ECLI:NL:CRVB:2009:BJ8123
Centrale Raad van Beroep
- Hoger beroep
- R.H.M. Roelofs
- Rechtspraak.nl
Terugvordering van bijstand op basis van ontvangen uitkering Werkloosheidswet zonder dringende redenen
In deze zaak gaat het om de terugvordering van bijstandsuitkeringen door het College van burgemeester en wethouders van de gemeente Groningen. Appellante, die in hoger beroep is gegaan, ontving over de periode van 1 juni 2005 tot en met 8 januari 2006 bijstand, terwijl zij met terugwerkende kracht een uitkering op grond van de Werkloosheidswet had ontvangen. Het College heeft op 19 juli 2006 besloten om de bijstandsuitkeringen terug te vorderen, wat door appellante werd betwist. De rechtbank Groningen verklaarde het beroep van appellante tegen dit besluit ongegrond op 21 november 2007.
In hoger beroep heeft appellante aangevoerd dat er dringende redenen zijn om van terugvordering af te zien. De Centrale Raad van Beroep heeft echter vastgesteld dat er geen onaanvaardbare sociale of financiële consequenties voor appellante zijn die een terugvordering zouden rechtvaardigen. De Raad heeft daarbij gekeken naar een psychiatrisch onderzoek dat was uitgevoerd door prof. dr. R.J. van den Bosch, maar vond hierin geen aanknopingspunten voor de stelling dat de terugvordering onaanvaardbare gevolgen zou hebben.

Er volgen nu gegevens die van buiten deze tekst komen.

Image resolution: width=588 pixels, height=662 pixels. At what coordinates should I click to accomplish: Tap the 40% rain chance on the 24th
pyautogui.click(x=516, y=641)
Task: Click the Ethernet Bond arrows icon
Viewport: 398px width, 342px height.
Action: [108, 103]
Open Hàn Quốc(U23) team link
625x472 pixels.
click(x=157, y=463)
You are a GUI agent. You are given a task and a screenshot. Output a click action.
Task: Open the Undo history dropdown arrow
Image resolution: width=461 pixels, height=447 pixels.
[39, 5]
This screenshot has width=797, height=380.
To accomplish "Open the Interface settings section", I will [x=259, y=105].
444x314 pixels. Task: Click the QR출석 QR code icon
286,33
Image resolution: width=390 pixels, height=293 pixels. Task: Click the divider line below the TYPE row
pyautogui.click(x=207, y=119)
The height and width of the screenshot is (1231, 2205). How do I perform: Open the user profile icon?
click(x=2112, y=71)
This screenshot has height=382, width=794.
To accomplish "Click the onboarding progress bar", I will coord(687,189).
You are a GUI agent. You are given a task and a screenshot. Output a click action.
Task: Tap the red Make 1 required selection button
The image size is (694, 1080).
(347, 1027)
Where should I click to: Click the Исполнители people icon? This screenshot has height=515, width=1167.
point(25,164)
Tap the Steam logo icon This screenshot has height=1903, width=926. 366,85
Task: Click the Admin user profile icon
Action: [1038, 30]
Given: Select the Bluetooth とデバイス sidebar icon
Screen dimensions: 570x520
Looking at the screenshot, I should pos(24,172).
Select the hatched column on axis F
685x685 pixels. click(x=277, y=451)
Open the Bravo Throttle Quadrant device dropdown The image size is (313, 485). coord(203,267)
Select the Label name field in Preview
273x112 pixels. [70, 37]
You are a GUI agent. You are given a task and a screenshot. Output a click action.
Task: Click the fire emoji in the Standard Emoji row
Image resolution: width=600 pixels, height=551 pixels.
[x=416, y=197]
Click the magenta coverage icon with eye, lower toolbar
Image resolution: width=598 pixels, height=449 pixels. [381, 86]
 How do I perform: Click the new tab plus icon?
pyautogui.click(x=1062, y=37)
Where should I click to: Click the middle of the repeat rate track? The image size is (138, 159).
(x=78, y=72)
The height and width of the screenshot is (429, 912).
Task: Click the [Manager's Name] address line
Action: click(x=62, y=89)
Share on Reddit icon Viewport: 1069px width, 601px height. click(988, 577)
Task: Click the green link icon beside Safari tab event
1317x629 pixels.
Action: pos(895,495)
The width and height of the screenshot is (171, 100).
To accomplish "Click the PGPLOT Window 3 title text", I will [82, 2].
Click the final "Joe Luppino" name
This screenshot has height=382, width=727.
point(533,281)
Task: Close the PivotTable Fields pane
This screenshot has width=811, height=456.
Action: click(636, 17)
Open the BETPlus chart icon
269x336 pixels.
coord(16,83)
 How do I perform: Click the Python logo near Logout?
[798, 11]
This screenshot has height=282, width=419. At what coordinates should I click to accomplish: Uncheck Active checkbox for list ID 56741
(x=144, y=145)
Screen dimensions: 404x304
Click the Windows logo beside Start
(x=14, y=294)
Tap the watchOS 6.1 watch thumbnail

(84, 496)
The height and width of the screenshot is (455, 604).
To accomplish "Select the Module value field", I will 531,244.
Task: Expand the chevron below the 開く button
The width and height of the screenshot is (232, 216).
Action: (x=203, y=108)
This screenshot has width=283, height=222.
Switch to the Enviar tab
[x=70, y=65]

De Raad heeft geconcludeerd dat het hoger beroep van appellante niet slaagt en heeft de uitspraak van de rechtbank bevestigd. Er is geen aanleiding gezien voor een veroordeling in de proceskosten. De uitspraak is gedaan door R.H.M. Roelofs, in tegenwoordigheid van R.L.G. Boot als griffier, en is openbaar uitgesproken op 15 september 2009.